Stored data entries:

▽

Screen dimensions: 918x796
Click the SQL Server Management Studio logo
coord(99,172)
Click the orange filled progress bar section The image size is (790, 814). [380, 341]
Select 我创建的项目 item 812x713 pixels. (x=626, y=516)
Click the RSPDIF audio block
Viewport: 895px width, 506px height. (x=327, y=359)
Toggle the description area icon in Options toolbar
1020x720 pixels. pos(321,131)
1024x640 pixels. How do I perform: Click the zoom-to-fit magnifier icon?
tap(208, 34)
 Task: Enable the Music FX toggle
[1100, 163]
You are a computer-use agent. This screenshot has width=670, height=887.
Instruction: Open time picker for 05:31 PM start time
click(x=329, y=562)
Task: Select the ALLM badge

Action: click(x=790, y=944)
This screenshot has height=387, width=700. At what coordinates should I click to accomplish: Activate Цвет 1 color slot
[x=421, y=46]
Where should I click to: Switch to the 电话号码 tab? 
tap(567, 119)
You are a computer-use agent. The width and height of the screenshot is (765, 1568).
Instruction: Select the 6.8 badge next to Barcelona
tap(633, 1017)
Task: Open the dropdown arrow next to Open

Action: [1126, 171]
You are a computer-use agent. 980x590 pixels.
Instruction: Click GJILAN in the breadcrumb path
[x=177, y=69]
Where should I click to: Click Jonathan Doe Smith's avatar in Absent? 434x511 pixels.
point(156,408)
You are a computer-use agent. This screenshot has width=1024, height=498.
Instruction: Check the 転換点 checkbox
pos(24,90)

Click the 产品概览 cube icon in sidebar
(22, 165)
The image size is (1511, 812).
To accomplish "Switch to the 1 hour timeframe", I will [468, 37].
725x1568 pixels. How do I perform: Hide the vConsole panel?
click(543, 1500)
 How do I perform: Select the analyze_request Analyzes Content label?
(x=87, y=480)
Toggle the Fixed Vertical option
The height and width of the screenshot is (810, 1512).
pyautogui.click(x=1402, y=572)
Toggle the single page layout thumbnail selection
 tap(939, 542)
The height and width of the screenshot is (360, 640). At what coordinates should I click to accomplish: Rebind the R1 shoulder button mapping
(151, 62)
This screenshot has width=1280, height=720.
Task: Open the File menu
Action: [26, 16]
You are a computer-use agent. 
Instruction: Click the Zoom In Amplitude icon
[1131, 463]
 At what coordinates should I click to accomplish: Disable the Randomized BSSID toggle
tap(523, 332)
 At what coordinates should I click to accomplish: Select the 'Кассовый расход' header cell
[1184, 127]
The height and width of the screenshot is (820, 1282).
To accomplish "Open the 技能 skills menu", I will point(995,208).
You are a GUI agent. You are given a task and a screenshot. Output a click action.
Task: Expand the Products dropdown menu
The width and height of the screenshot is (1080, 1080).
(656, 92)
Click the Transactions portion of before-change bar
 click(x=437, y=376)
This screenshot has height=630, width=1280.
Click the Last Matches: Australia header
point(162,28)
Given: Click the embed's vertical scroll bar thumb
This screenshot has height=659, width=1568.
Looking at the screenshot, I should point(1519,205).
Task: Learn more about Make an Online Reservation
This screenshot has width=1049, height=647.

△

## Problem to work on
How many lines of the entries contain the word "computer"? Only the number is wanted.

## Your response
5